Records =
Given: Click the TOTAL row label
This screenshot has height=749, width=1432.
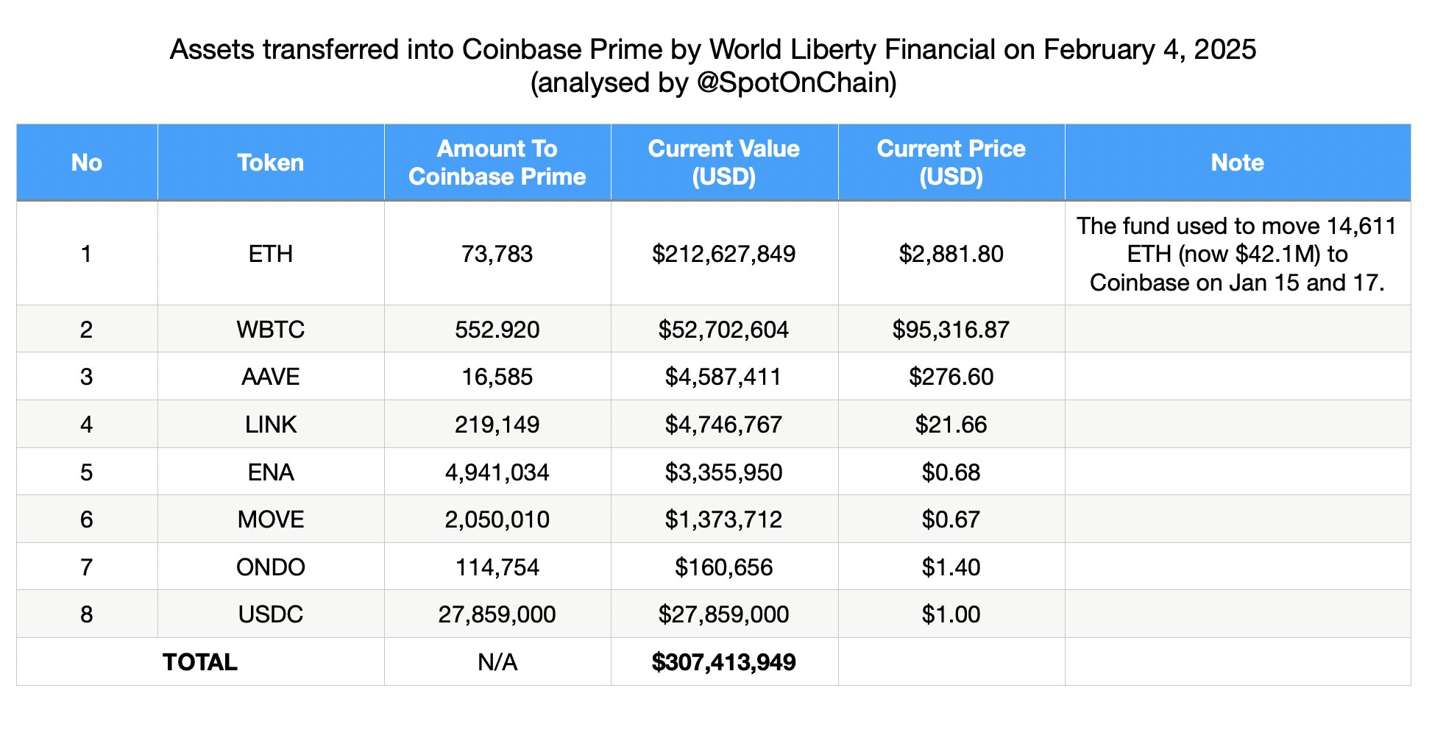Looking at the screenshot, I should [199, 662].
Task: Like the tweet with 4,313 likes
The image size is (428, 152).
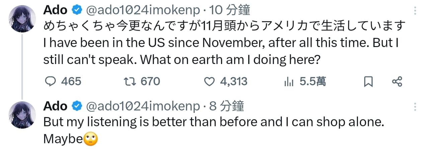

What you have to do = Reproduce every row above verbatim, leaving out the pictures.

Answer to the exercise =
Given: Click the TOTAL row label
This screenshot has height=749, width=1432.
Looking at the screenshot, I should [199, 662].
Task: Like the tweet with 4,313 likes
The image size is (428, 152).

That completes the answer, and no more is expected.